PROVIDED PASSAGE:
Things are usually set up such that on one very specific closing day, the documents are signed and wire transfers into your company’s bank account are made by all of the investors in the round. It sounds random, but it’s critical that you know that as a legacy of the US banking system, wire transfers need to be completed by 1pm Pacific Time. If someone wires in their investment at 1:02 PT, it won’t show up until the next day, and depending on the legal structure you’ve set up for the close this can actually somewhat seriously screw things up. Needless to say the morning of a close can be a hectic affair of hitting refresh on your bank’s web service. And let me tell you, it is a really incredible rush to see the number in your checking account go from $14,213.87 to $2,114,213.87, especially if you grew up like me and thought $14k was a lot of money. (We actually printed out our daily balance, circled it, and had it on our Controller’s door for a few months after we closed.)





When you’re starting a company, you don’t have huge piles of cash. Even if you’ve closed a Series A or Series B, you generally don’t have enough money to be able to pay people really generous salaries. To give your employees compensation competitive with what they can get paid at a large company, you’ll need to throw a sweetener into the mix...the same reason why you’re working your tail off for pennies: equity.


So you might think a company would pay a salary and shares, right? But there’s a problem with this: employees would have to recognize the Fair Market Value (FMV) of the stocks as income and pay taxes on them. If the company were to start doing very well, the employee might find that she had to pay a staggering amount of tax on the stock received; if the stock was illiquid, the employee could be put in an awkward pinch where the IRS demanded they paid more taxes than she had cash! Whoops.


What a company can do, tax-free to the employee, is give the employee an option to purchase shares of Common stock at a price fixed by their hire date (the strike price). Since the company wants the employee to stick around for a while instead of quitting after a week, what’s commonly done is to have the employee earn out (or vest) their stock purchase rights over a four year period. Furthermore, in many cases companies invest a great deal in training up an employee over their first few months; losing an employee after only a few months would be a tremendous loss to the company, since so much had been spent in training and the employee would not yet have been able to make significant contributions to the company’s success. So companies set up a one year cliff, meaning the employee will not earn the right to purchase any stock at all until their one year anniversary, on which day the employee vests a quarter of their options, further vesting 1/48 of their options every month thereafter until their four year anniversary. To keep employees from waltzing out the door on their four year, companies usually provide supplementary options grants (also four-year but usually with no cliff) that start a few years in. That way, an employee is always earning more options. Supplementary grants have the advantage of taking into account the employee’s actual performance at the firm.

STORED DATA:
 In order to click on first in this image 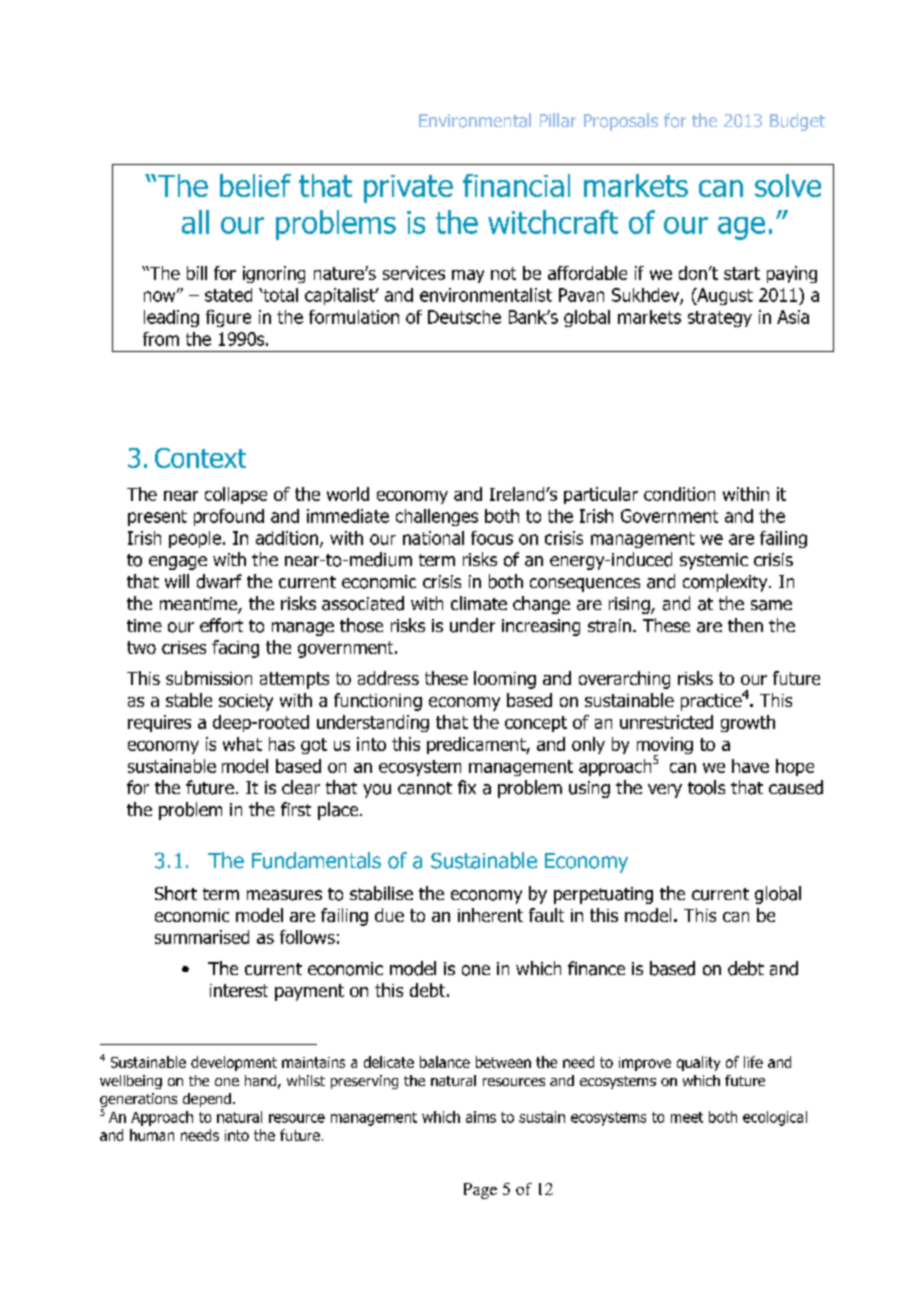, I will do `click(296, 809)`.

TASK SET:
1. From the startup equity passage, copy the text starting at "So you might" and ending at "had cash! Whoops.".
2. According to the startup equity passage, why do companies set up a one-year cliff on employee options? Answer in one to three sentences.
3. Based on the startup equity passage, mark each statement yes or no, and quote the words that decide it.
(a) Wire transfers for a close need to be completed by 1pm Pacific Time.
(b) Supplementary options grants usually come with a one-year cliff.
(c) An employee who receives shares as pay owes no tax on them.

SOLVED TASKS:
1.
So you might think a company would pay a salary and shares, right? But there’s a problem with this: employees would have to recognize the Fair Market Value (FMV) of the stocks as income and pay taxes on them. If the company were to start doing very well, the employee might find that she had to pay a staggering amount of tax on the stock received; if the stock was illiquid, the employee could be put in an awkward pinch where the IRS demanded they paid more taxes than she had cash! Whoops.

2. Companies invest heavily in training employees during their first few months. Losing an employee after only a few months would be a tremendous loss, because the training would already be paid for and the employee would not yet have made significant contributions to the company's success.

3.
(a) Yes: "wire transfers need to be completed by 1pm Pacific Time"
(b) No: "also four-year but usually with no cliff"
(c) No: "employees would have to recognize the Fair Market Value (FMV) of the stocks as income and pay taxes on them"